→ What is expected
When you reach the line containing "Viewport: 505px width, 521px", repeat it and every line after it exactly, stopping only at the end of the listing.

Top of Data

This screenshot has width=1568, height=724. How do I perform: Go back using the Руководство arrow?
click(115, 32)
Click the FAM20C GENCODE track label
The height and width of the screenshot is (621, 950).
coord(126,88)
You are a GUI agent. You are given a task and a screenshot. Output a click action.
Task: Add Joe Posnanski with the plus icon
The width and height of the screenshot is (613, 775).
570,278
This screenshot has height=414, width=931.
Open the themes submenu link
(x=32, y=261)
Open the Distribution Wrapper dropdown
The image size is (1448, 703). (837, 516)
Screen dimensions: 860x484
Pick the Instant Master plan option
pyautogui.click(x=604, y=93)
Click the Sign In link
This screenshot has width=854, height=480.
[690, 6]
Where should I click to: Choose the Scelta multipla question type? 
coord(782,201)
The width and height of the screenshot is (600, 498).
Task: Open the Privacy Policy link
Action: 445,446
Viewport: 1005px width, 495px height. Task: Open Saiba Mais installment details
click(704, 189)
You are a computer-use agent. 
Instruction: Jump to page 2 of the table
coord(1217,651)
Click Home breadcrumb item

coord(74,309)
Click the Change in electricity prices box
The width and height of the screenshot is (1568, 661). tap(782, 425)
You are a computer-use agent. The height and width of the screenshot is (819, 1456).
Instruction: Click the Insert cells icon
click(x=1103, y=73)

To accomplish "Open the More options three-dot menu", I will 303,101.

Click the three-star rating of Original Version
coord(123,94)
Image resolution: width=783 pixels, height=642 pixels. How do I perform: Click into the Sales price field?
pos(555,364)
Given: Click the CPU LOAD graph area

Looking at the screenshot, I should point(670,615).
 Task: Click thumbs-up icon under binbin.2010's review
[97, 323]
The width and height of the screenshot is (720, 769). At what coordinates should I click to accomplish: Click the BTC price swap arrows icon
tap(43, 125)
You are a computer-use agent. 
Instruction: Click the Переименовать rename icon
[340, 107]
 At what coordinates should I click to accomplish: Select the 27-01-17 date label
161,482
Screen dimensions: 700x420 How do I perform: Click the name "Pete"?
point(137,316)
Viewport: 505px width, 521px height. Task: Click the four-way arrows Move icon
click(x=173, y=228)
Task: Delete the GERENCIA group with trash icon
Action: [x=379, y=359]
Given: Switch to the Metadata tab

Bottom of Data

→ Solution below
Viewport: 505px width, 521px height. Task: Click the four-way arrows Move icon
click(x=173, y=228)
Task: Delete the GERENCIA group with trash icon
Action: [x=379, y=359]
Given: Switch to the Metadata tab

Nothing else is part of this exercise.